PAGE EXCERPT
----------
The search for truth

The Wisconsin state government’s recent discussion about removing “the search for truth” from the mission statement of its state university system is deeply misguided but not surprising. In most post-modern secular universities, studies are typically limited to the material order of reality. Questions about the transcendent order of reality—the existence of God, the good, objective truth, justice and moral order, and an externally derived meaning of the human person—have been largely excluded from the contemporary curriculum and relegated to the sphere of private judgment and personal opinion.

Such questions, however, have been the subject of rigorous and scholarly analysis for over 2,500 years, and we should not be so presumptuous as to dismiss them as unfit for academic inquiry for want of “scientific” verification. Questions about how to live a good life and how to service society are eternally grounded in the human condition. They are timeless and provide the unifying lens through which a wide spectrum of knowledge can be assimilated.
----------
INFORMATION SUPPLIED
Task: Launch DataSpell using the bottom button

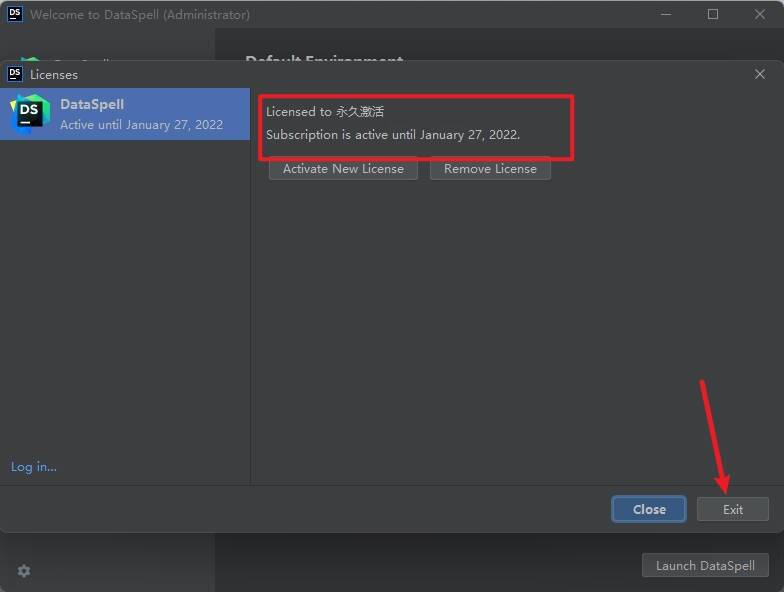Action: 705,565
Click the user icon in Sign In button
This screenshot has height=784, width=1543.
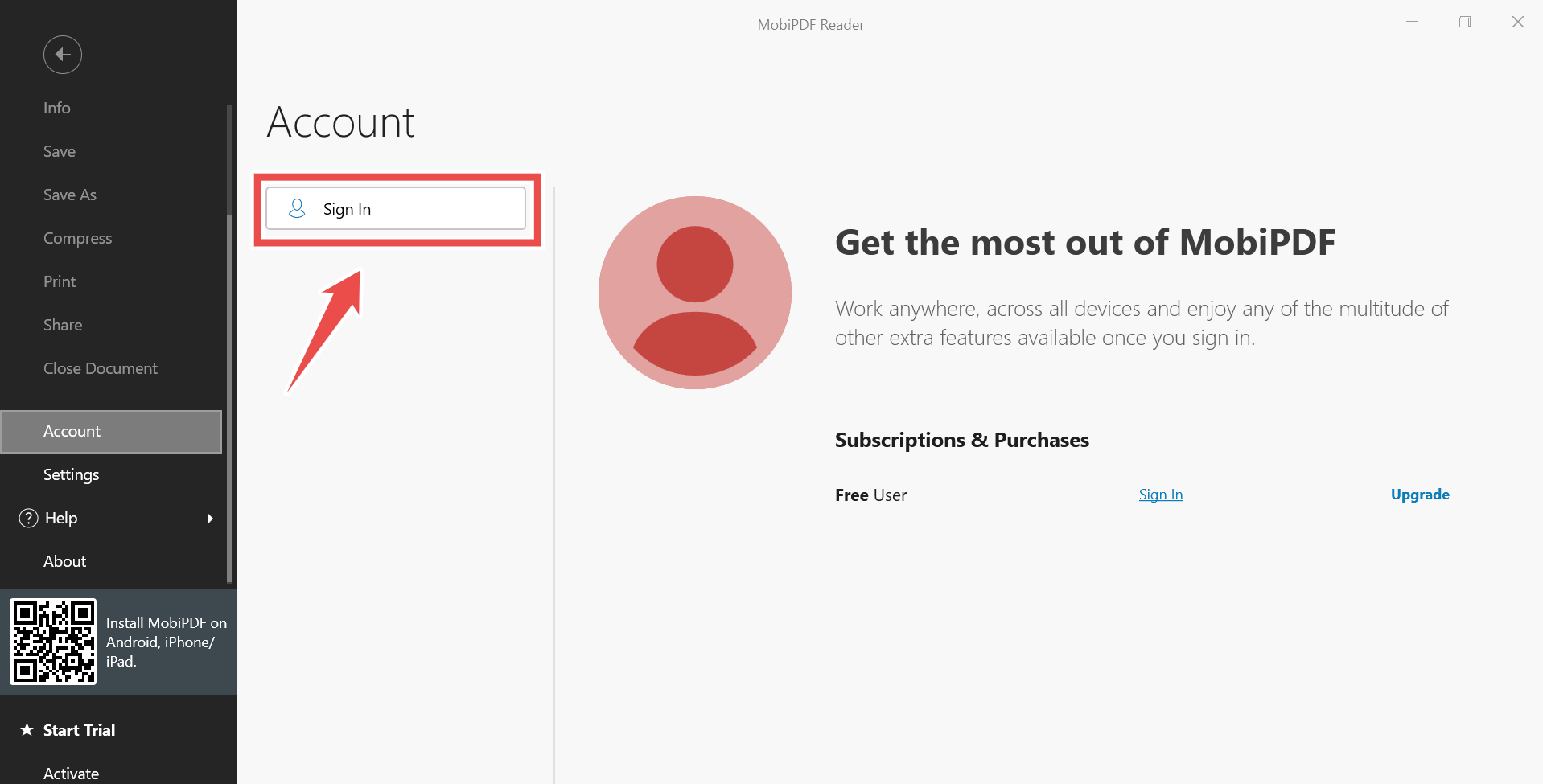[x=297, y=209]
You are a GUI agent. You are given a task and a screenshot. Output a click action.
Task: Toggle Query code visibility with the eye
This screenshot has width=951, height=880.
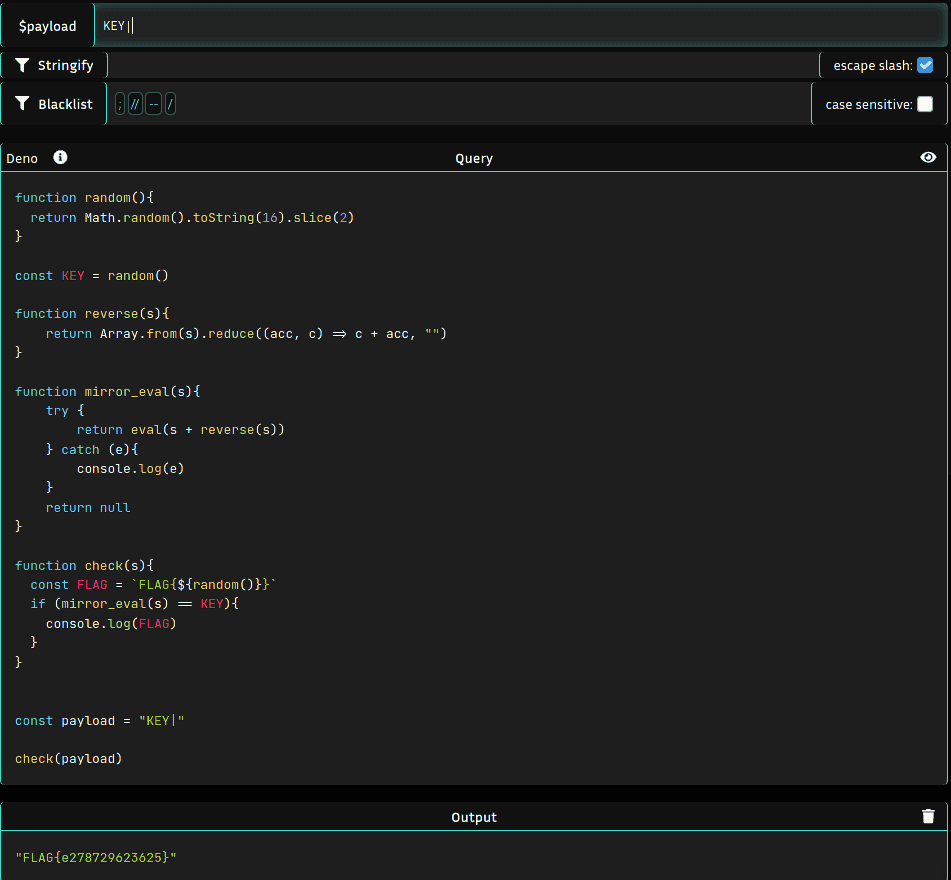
----------
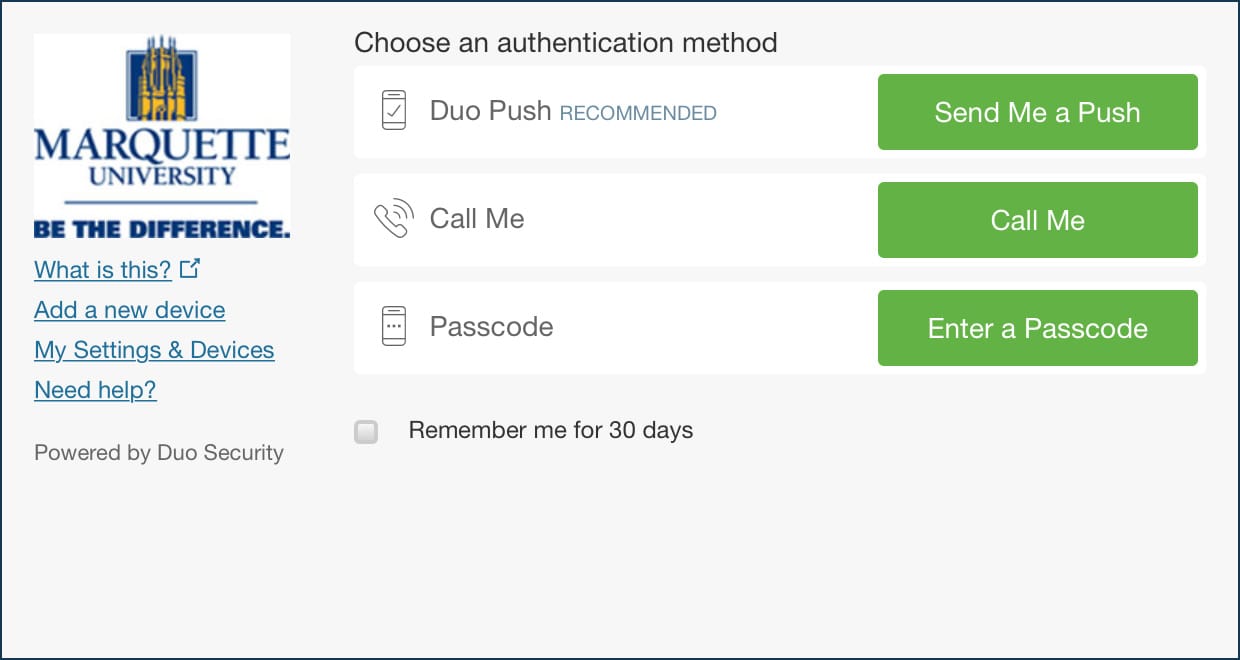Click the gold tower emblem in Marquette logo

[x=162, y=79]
----------
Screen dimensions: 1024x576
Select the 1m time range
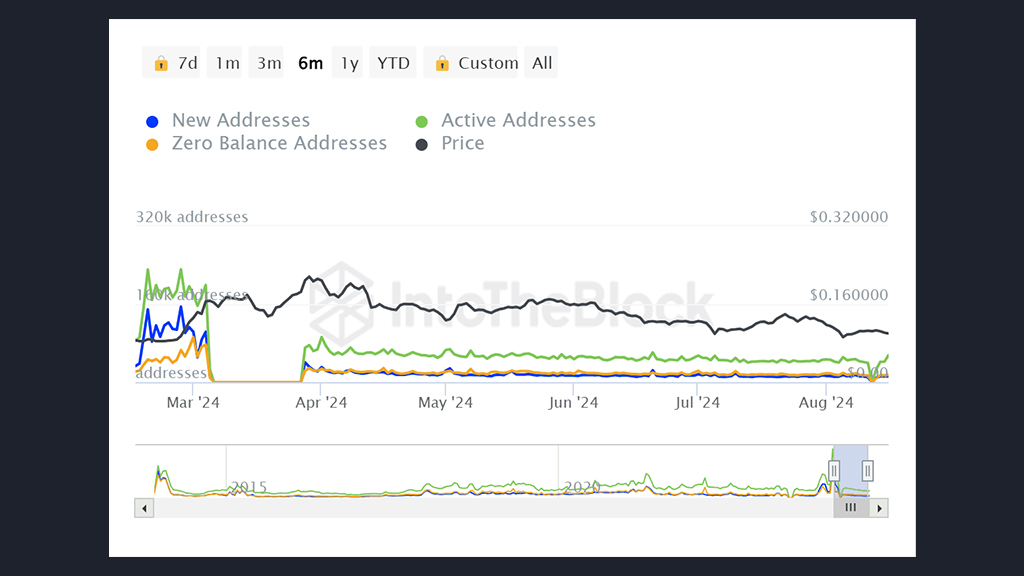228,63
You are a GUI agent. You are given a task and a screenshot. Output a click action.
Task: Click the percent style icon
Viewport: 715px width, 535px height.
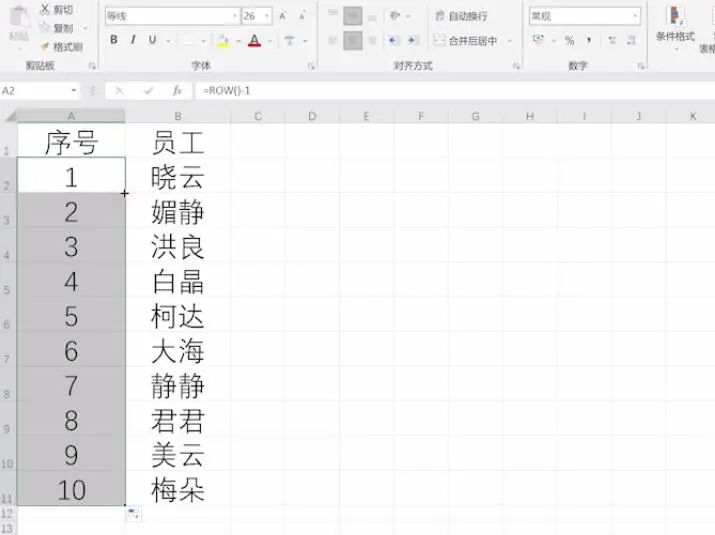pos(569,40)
----------
DIRECTIONS
[A] According to the opinion piece on the search for truth, how long have questions about the transcendent order of reality been the subject of rigorous scholarly analysis?
[B] Carry on the opinion piece on the search for truth, starting after its final sentence.

ANSWERS TO EACH TASK
[A] For over 2,500 years.

[B]
As such, the university, by its very definition, has an obligation to consider those questions. Authentic knowledge, as Plato conceived it, is to know the good, which transcends all disciplines and resides at the apex of reality. Such critical engagement with such fundamental questions, then, is a crucial element of a liberal arts education, no matter what discipline of study. Studying microcellular biology to extend the human life does not realize its significance, per se, until we understand what the meaning of human life is.

At Duke, small pockets of courses explore life’s deepest questions, but too often those questions are considered only as historical artifacts and not examined on their own merits, as first principles fundamental to human meaning. The current curriculum review provides an opportunity to remedy that deficiency.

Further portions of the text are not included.